Painting by O. Louis Guglielmi titled "The Photographer", 1948
"Sunshine USA" seems like a harmless piece of '70s Cali power-pop, but the process of trying to figure out where it came from turned out to be a deep rabbit hole. Originally released on the Vampires from Outer Space compilation from Bomp Records, the song is by Randy Winburn, who may or may not have been the frontman of '60s Chapel Hill band Nova Local. He was definitely part of Kim Fowley's LA power-pop crew in the '70s, and he may have gone on to be an associate director on such awesome sit-coms as Diff'rent Strokes, Bosom Buddies, and Full House. The one picture of him I've been able to find, appropriately enough, looks like the love-child of Beach Boy Carl Wilson and ABBA's Björn Ulvaeus. But most of this information tells me nothing about why he recorded "Sunshine USA".

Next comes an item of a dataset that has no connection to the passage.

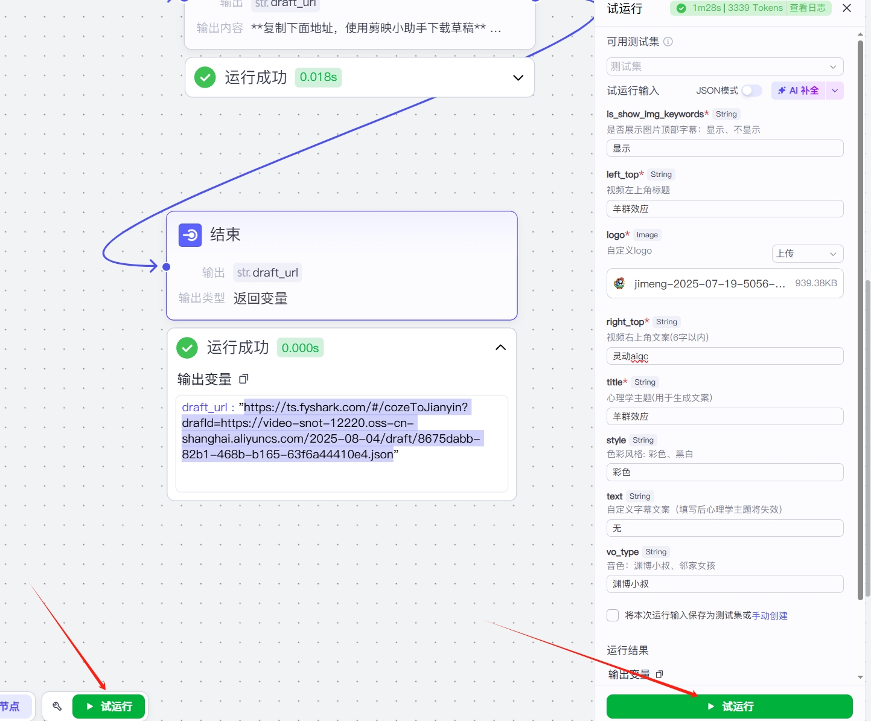Click the 手动创建 link
Viewport: 871px width, 721px height.
tap(770, 615)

According to a very fractured narrative on a Kim Fowley website I found, Fowley (the semi-famous LA pop producer, scenester, and lovable eccentric) wrote an early version of "Sunshine USA" and asked Winburn to record it. I don't know if it was ever given a proper release prior to finding its way onto Vampires from Outer Space and, later, the Yellow Pills: Prefill collection, but it's an interesting song. Fowley's background in bubblegum pop shines through in the endless repetition of the chirpy chorus, but the production touches on other parts of the song are very Beach Boys, beginning with the melody of the opening lines and the pulsing organ that comes in after the intro. Notice that I'm not talking about the layered vocals and harmonies - that's an easy go-to for any Beach Boys comparison, but it's cheap and, honestly, it's not the harmonies here that remind me of the Beach Boys. It's the song's structure, particularly the way the melody of the opening lines comes back as bells on the bridge, that shows Fowley and Winburn's love of Brian Wilson's style.

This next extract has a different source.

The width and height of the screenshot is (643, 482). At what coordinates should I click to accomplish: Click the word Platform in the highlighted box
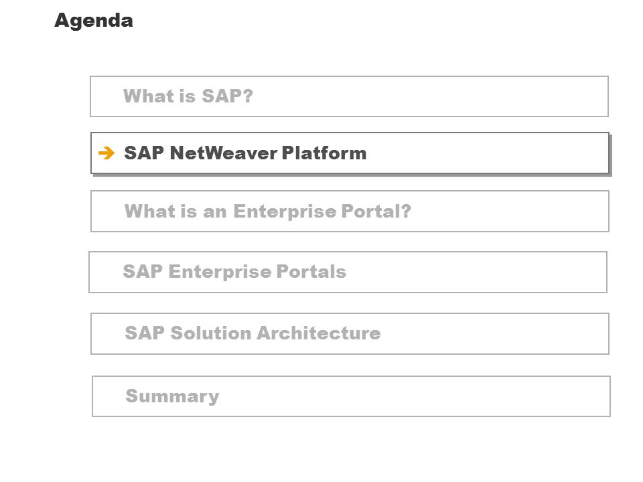pos(324,153)
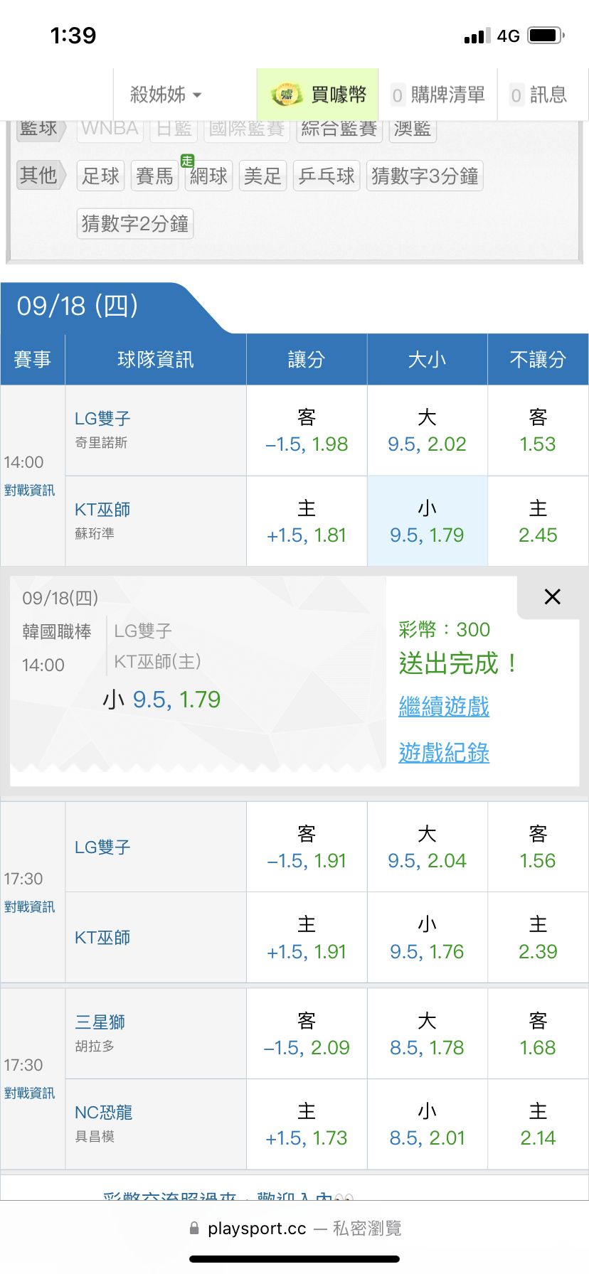Toggle the selected 小 9.5, 1.79 bet
Screen dimensions: 589x1274
[x=427, y=522]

Oh, and the song is called "Sunshine USA" - that's a pretty obvious Beach Boys reference, but still worth mentioning. I initially picked this song because I wanted to lay into it for being the worst kind of Beach Boys pastiche, but you can probably tell that I've warmed to it since then. Sure, it's kind of flimsy and twee, but it's got a fun breeziness to it that fits its origins.